:: Source excerpt ::
[llvm-dev] [Proposal][RFC] Epilog loop vectorization
Hal Finkel via llvm-dev
llvm-dev at lists.llvm.org
Mon Feb 27 07:27:35 PST 2017
On 02/27/2017 06:29 AM, Nema, Ashutosh wrote:
>
> Thanks for looking into this.
>
> 1) Issues with re running vectorizer:
>
> Vectorizer might generate redundant alias checks while vectorizing
> epilog loop.
>
> Redundant alias checks are expensive, we like to reuse the results of
> already computed alias checks.
>
> With metadata we can limit the width of epilog loop, but not sure
> about reusing alias check result.
>
> Any thoughts on rerunning vectorizer with reusing the alias check result ?
>
One way of looking at this is: Reusing the alias-check result is really
just a conditional propagation problem; if we don't already have an
optimization that can combine these after the fact, then we should.
-Hal
> 2) Best & worst case for epilog vectorization.
>
> Epilog vectorization incurs additional cost of checks which decides to
> execute either epilog vector loop or scalar loop.
>
> These checks are:
>
> a)Min trip count check for epilog vector loop.
>
> b)Alias result check (only if alias check is generated for first
> vector version)
>
> Where the epilog vector trip count is large epilog vectorization with
> profitable width likely to give gain. Worst case probably after these
> additional checks executing the scalar loop.
>
> 3) Benchmarking & results:
>
> We have observed 4% improvement in one of our internal benchmark.
>
> Tried CPU2006 and didn’t found any degrade & improvements.
:::
:: Provided material ::
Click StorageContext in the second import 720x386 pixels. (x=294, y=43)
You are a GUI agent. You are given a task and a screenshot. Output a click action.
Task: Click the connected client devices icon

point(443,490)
:::
:: Provided material ::
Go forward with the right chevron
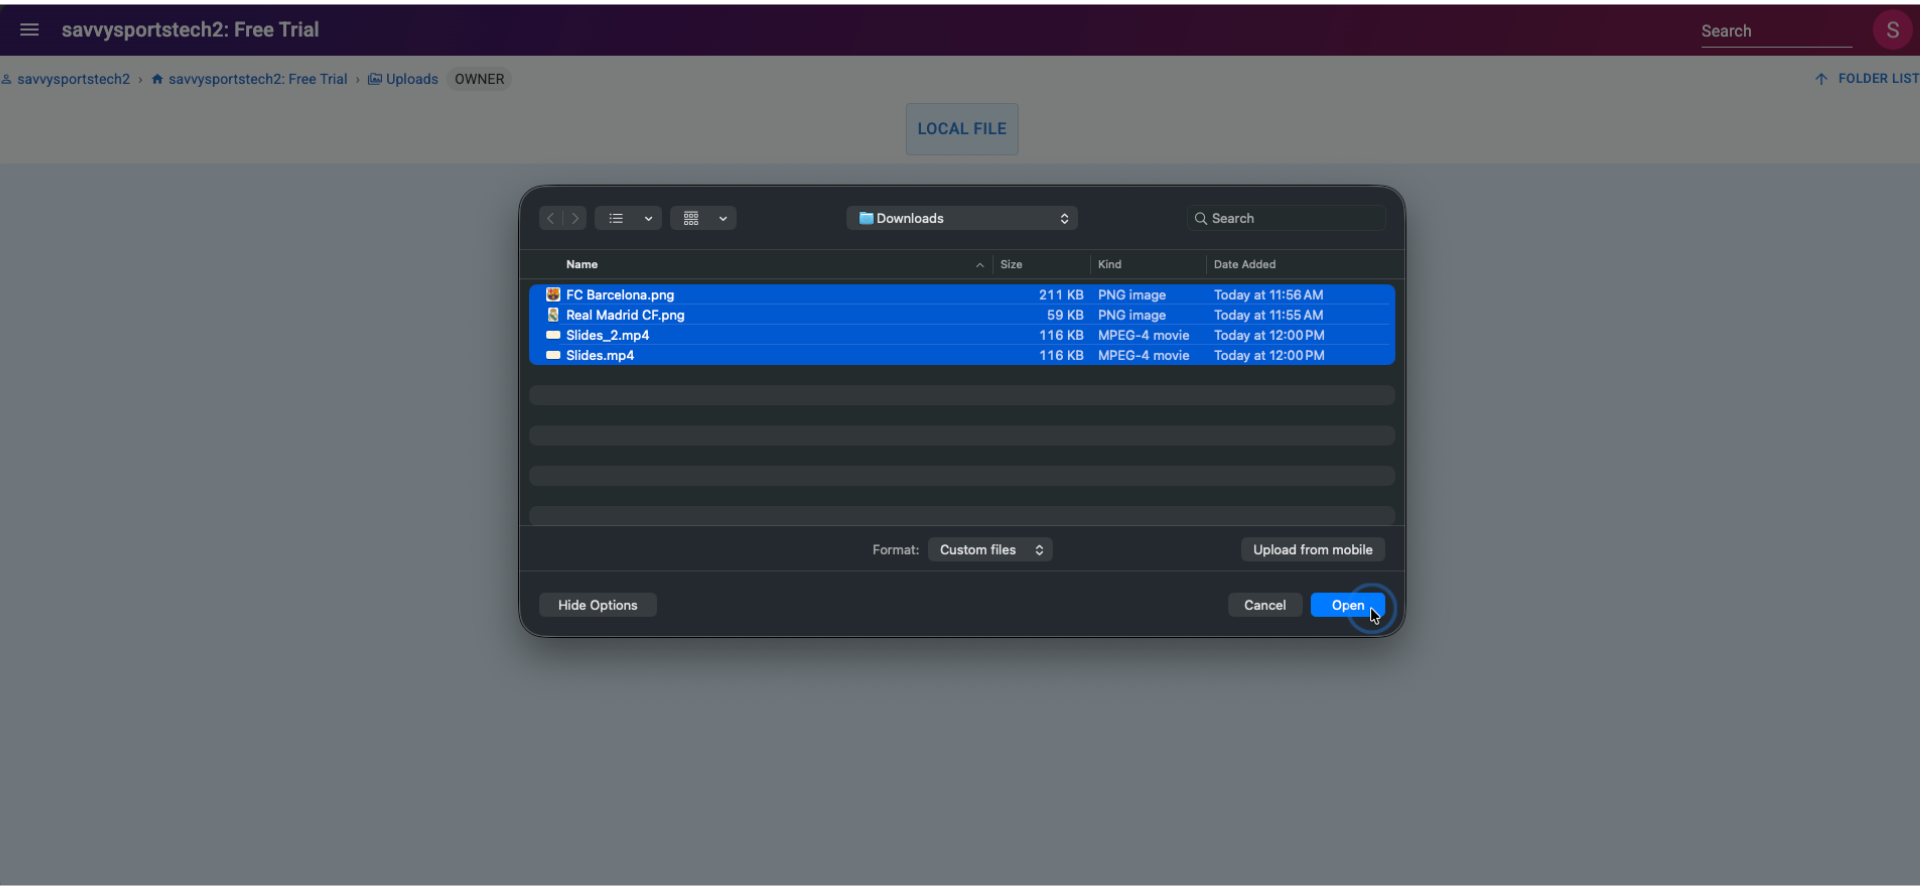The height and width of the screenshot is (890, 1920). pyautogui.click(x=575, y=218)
:::
**Your tasks**
**A.** Answer these questions about the epilog vectorization post:
(i) What improvement was observed in one internal benchmark?
(ii) What kind of problem does Hal call reusing the alias-check result?
(iii) Which two checks does epilog vectorization add?
**B.** Lay out as a numbered list everything in the entries from the line containing "You are a GUI" down to the line containing "point(443,490)", skipping blank lines.

**Answers by task**
**A.**
(i) A 4% improvement.
(ii) A conditional propagation problem.
(iii) A minimum trip count check for the epilog vector loop, and an alias result check (only if an alias check was generated for the first vector version).

**B.**
1. You are a GUI agent. You are given a task and a screenshot. Output a click action.
2. Task: Click the connected client devices icon
3. point(443,490)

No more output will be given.